> [Assignment]: Return all lines of the data in which the string "width" occurs.

Collected data entries
►

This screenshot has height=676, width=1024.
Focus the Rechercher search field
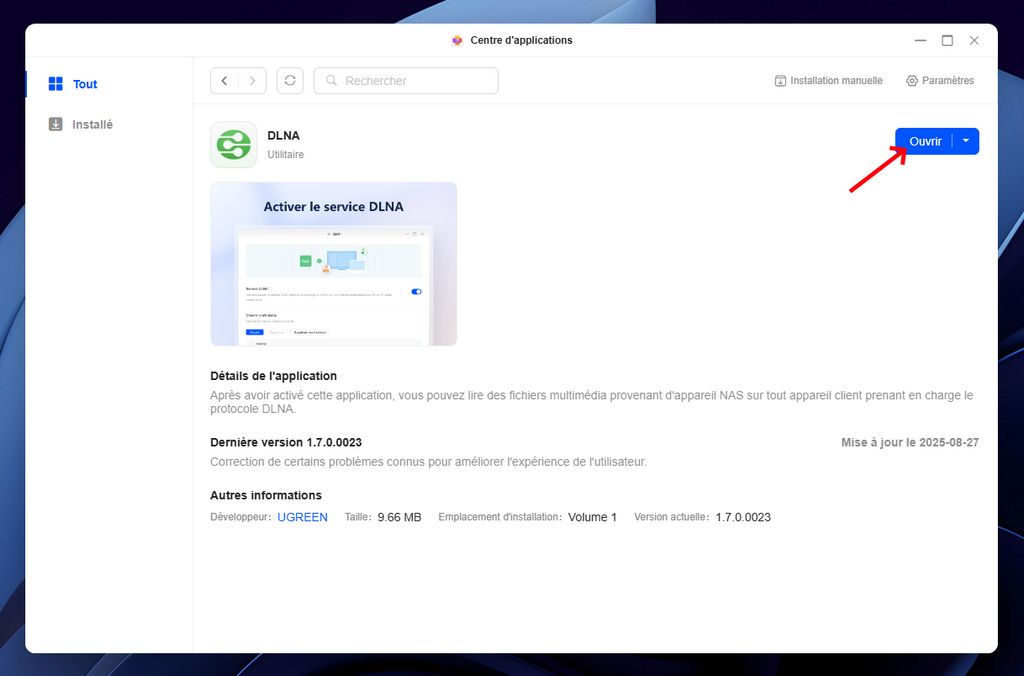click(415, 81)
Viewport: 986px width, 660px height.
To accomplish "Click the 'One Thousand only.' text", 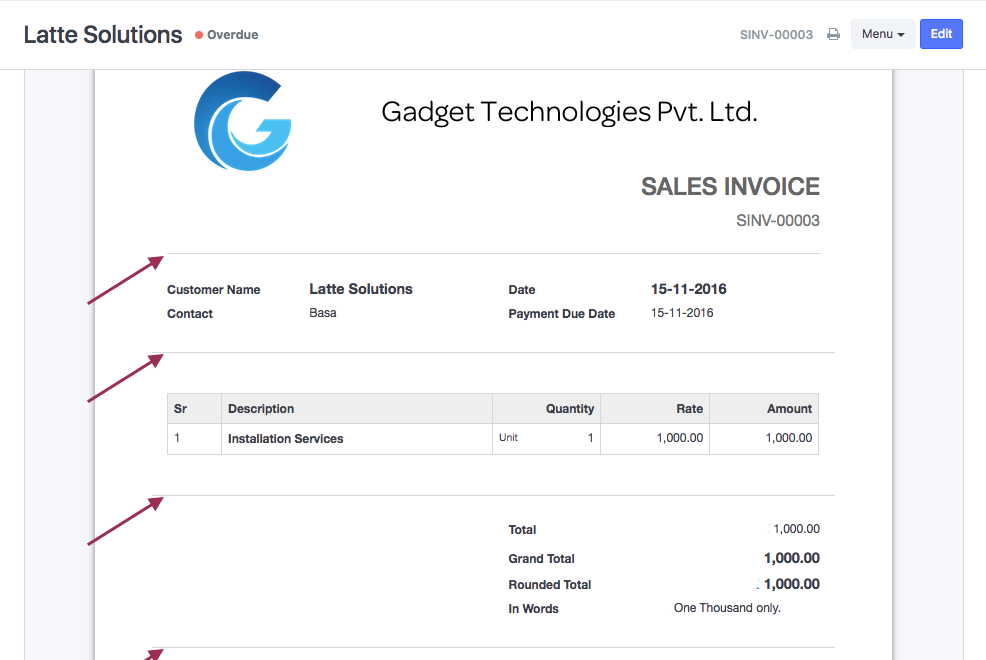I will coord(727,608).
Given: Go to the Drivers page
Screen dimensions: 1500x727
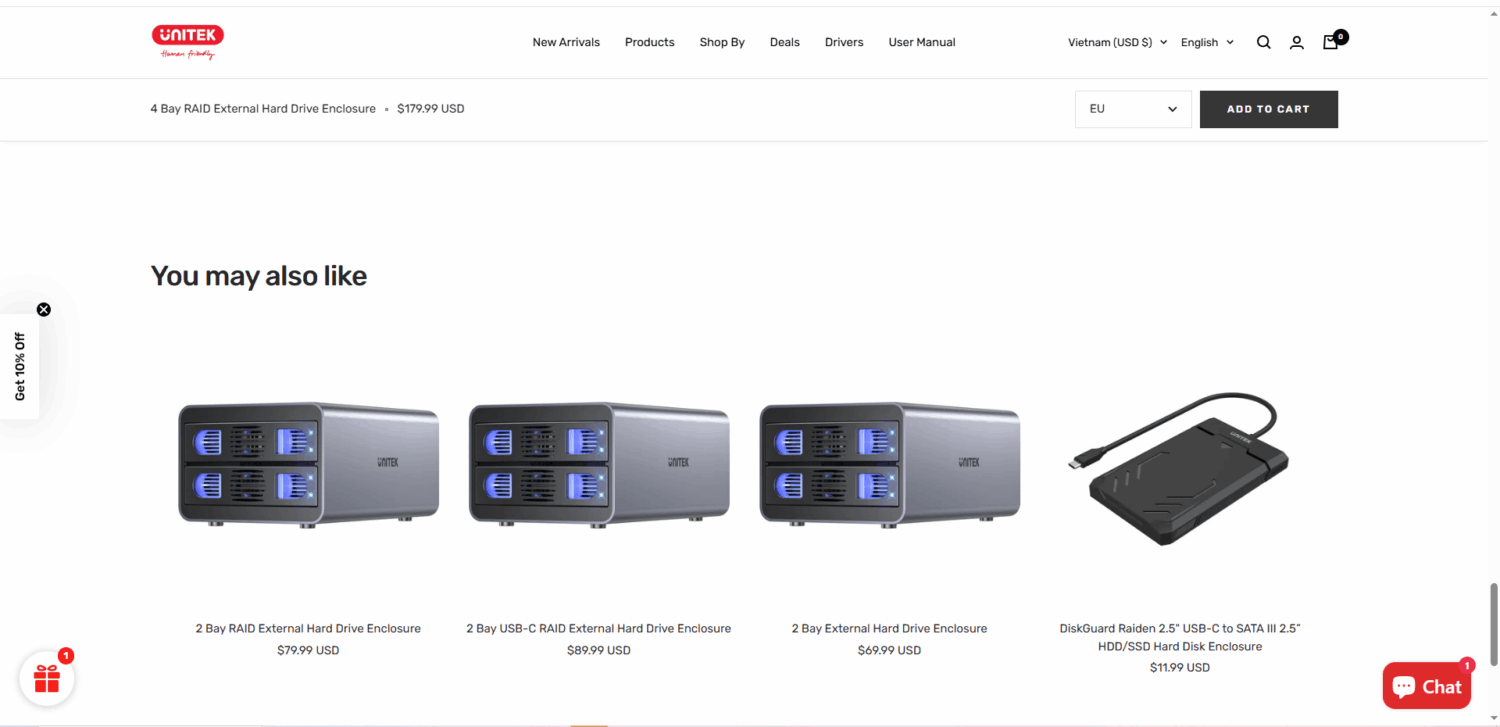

◄

> [Response area]:
This screenshot has height=676, width=1024.
Viewport: 986px width, 660px height.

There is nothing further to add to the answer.